__Stated task__
Rewrite the entries below with every "Screen dimensions" changed to "Display size", leaving everything else untouched.

(begin)

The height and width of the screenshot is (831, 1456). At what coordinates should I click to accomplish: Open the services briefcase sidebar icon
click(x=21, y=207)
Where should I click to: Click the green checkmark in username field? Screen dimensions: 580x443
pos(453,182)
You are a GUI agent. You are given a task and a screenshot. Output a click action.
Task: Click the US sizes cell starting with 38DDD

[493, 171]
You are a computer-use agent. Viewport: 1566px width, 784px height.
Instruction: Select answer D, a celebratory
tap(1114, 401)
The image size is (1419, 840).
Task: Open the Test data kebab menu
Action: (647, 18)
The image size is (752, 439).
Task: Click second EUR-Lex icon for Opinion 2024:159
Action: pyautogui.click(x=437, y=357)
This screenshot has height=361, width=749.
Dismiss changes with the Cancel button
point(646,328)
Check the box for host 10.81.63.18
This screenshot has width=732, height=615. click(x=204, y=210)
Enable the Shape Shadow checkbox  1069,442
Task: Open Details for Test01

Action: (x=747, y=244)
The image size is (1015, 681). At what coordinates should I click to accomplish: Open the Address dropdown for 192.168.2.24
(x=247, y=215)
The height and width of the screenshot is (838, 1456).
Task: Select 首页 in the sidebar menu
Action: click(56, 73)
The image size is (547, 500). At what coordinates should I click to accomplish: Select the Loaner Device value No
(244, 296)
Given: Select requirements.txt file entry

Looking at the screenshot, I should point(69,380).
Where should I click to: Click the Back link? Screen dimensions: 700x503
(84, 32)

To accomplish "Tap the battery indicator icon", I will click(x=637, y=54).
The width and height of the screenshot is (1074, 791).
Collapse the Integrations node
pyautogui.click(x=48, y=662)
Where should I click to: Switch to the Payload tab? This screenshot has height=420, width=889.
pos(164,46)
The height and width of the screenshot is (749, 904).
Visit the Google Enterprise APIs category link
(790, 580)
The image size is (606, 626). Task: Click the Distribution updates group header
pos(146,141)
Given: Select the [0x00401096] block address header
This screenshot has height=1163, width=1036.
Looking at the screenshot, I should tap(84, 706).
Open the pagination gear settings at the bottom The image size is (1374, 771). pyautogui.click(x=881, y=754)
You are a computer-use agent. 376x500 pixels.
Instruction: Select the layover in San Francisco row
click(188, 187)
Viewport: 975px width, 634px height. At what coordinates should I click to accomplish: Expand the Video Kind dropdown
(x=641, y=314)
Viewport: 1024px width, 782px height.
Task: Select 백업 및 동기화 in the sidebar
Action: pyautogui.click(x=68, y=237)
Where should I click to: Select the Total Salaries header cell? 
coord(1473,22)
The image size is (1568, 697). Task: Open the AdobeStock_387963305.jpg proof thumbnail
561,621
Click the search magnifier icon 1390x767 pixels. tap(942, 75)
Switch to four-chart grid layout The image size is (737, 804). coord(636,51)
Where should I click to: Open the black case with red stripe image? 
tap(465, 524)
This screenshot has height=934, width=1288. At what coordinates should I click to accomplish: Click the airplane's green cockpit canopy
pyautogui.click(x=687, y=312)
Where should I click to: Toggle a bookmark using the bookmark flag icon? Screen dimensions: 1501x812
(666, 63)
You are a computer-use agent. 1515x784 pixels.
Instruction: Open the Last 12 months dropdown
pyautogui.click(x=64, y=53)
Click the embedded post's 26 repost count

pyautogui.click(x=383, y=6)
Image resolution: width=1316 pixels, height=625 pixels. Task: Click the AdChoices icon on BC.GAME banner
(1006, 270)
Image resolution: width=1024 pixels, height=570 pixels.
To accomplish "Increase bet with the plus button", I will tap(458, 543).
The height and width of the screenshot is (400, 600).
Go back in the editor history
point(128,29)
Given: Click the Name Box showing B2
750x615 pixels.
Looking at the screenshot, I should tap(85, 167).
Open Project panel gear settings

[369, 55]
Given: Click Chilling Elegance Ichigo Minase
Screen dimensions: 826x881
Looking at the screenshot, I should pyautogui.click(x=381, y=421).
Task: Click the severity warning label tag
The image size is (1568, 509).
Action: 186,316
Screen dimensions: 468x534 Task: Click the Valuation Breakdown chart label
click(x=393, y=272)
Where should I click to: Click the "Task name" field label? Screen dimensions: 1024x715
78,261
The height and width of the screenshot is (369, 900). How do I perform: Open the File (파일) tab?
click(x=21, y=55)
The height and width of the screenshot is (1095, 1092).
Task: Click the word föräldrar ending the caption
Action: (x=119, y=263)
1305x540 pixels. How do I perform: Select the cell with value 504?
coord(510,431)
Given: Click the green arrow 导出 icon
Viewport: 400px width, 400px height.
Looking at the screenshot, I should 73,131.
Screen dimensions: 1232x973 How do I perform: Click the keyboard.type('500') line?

(end)

__Answer to the problem__
The height and width of the screenshot is (831, 1456). At what coordinates should I click to accomplish: Open the services briefcase sidebar icon
click(x=21, y=207)
Where should I click to: Click the green checkmark in username field? Display size: 580x443
pos(453,182)
You are a GUI agent. You are given a task and a screenshot. Output a click action.
Task: Click the US sizes cell starting with 38DDD

[493, 171]
You are a computer-use agent. Viewport: 1566px width, 784px height.
Instruction: Select answer D, a celebratory
tap(1114, 401)
The image size is (1419, 840).
Task: Open the Test data kebab menu
Action: (647, 18)
The image size is (752, 439).
Task: Click second EUR-Lex icon for Opinion 2024:159
Action: pyautogui.click(x=437, y=357)
This screenshot has height=361, width=749.
Dismiss changes with the Cancel button
point(646,328)
Check the box for host 10.81.63.18
This screenshot has width=732, height=615. click(x=204, y=210)
Enable the Shape Shadow checkbox  1069,442
Task: Open Details for Test01

Action: (x=747, y=244)
The image size is (1015, 681). At what coordinates should I click to accomplish: Open the Address dropdown for 192.168.2.24
(x=247, y=215)
The height and width of the screenshot is (838, 1456).
Task: Select 首页 in the sidebar menu
Action: click(56, 73)
The image size is (547, 500). At what coordinates should I click to accomplish: Select the Loaner Device value No
(244, 296)
Given: Select requirements.txt file entry

Looking at the screenshot, I should point(69,380).
Where should I click to: Click the Back link? Display size: 700x503
(84, 32)

To accomplish "Tap the battery indicator icon", I will click(x=637, y=54).
The width and height of the screenshot is (1074, 791).
Collapse the Integrations node
pyautogui.click(x=48, y=662)
Where should I click to: Switch to the Payload tab? This screenshot has height=420, width=889.
pos(164,46)
The height and width of the screenshot is (749, 904).
Visit the Google Enterprise APIs category link
(790, 580)
The image size is (606, 626). Task: Click the Distribution updates group header
pos(146,141)
Given: Select the [0x00401096] block address header
This screenshot has height=1163, width=1036.
Looking at the screenshot, I should tap(84, 706).
Open the pagination gear settings at the bottom The image size is (1374, 771). pyautogui.click(x=881, y=754)
You are a computer-use agent. 376x500 pixels.
Instruction: Select the layover in San Francisco row
click(188, 187)
Viewport: 975px width, 634px height. At what coordinates should I click to accomplish: Expand the Video Kind dropdown
(x=641, y=314)
Viewport: 1024px width, 782px height.
Task: Select 백업 및 동기화 in the sidebar
Action: pyautogui.click(x=68, y=237)
Where should I click to: Select the Total Salaries header cell? 
coord(1473,22)
The image size is (1568, 697). Task: Open the AdobeStock_387963305.jpg proof thumbnail
561,621
Click the search magnifier icon 1390x767 pixels. tap(942, 75)
Switch to four-chart grid layout The image size is (737, 804). coord(636,51)
Where should I click to: Open the black case with red stripe image? 
tap(465, 524)
This screenshot has height=934, width=1288. At what coordinates should I click to accomplish: Click the airplane's green cockpit canopy
pyautogui.click(x=687, y=312)
Where should I click to: Toggle a bookmark using the bookmark flag icon? Display size: 1501x812
(666, 63)
You are a computer-use agent. 1515x784 pixels.
Instruction: Open the Last 12 months dropdown
pyautogui.click(x=64, y=53)
Click the embedded post's 26 repost count

pyautogui.click(x=383, y=6)
Image resolution: width=1316 pixels, height=625 pixels. Task: Click the AdChoices icon on BC.GAME banner
(1006, 270)
Image resolution: width=1024 pixels, height=570 pixels.
To accomplish "Increase bet with the plus button", I will tap(458, 543).
The height and width of the screenshot is (400, 600).
Go back in the editor history
point(128,29)
Given: Click the Name Box showing B2
750x615 pixels.
Looking at the screenshot, I should tap(85, 167).
Open Project panel gear settings

[369, 55]
Given: Click Chilling Elegance Ichigo Minase
Display size: 826x881
Looking at the screenshot, I should pyautogui.click(x=381, y=421).
Task: Click the severity warning label tag
The image size is (1568, 509).
Action: 186,316
Display size: 468x534 Task: Click the Valuation Breakdown chart label
click(x=393, y=272)
Where should I click to: Click the "Task name" field label? Display size: 1024x715
78,261
The height and width of the screenshot is (369, 900). How do I perform: Open the File (파일) tab?
click(x=21, y=55)
The height and width of the screenshot is (1095, 1092).
Task: Click the word föräldrar ending the caption
Action: (x=119, y=263)
1305x540 pixels. How do I perform: Select the cell with value 504?
coord(510,431)
Given: Click the green arrow 导出 icon
Viewport: 400px width, 400px height.
Looking at the screenshot, I should 73,131.
Display size: 1232x973 How do I perform: Click the keyboard.type('500') line?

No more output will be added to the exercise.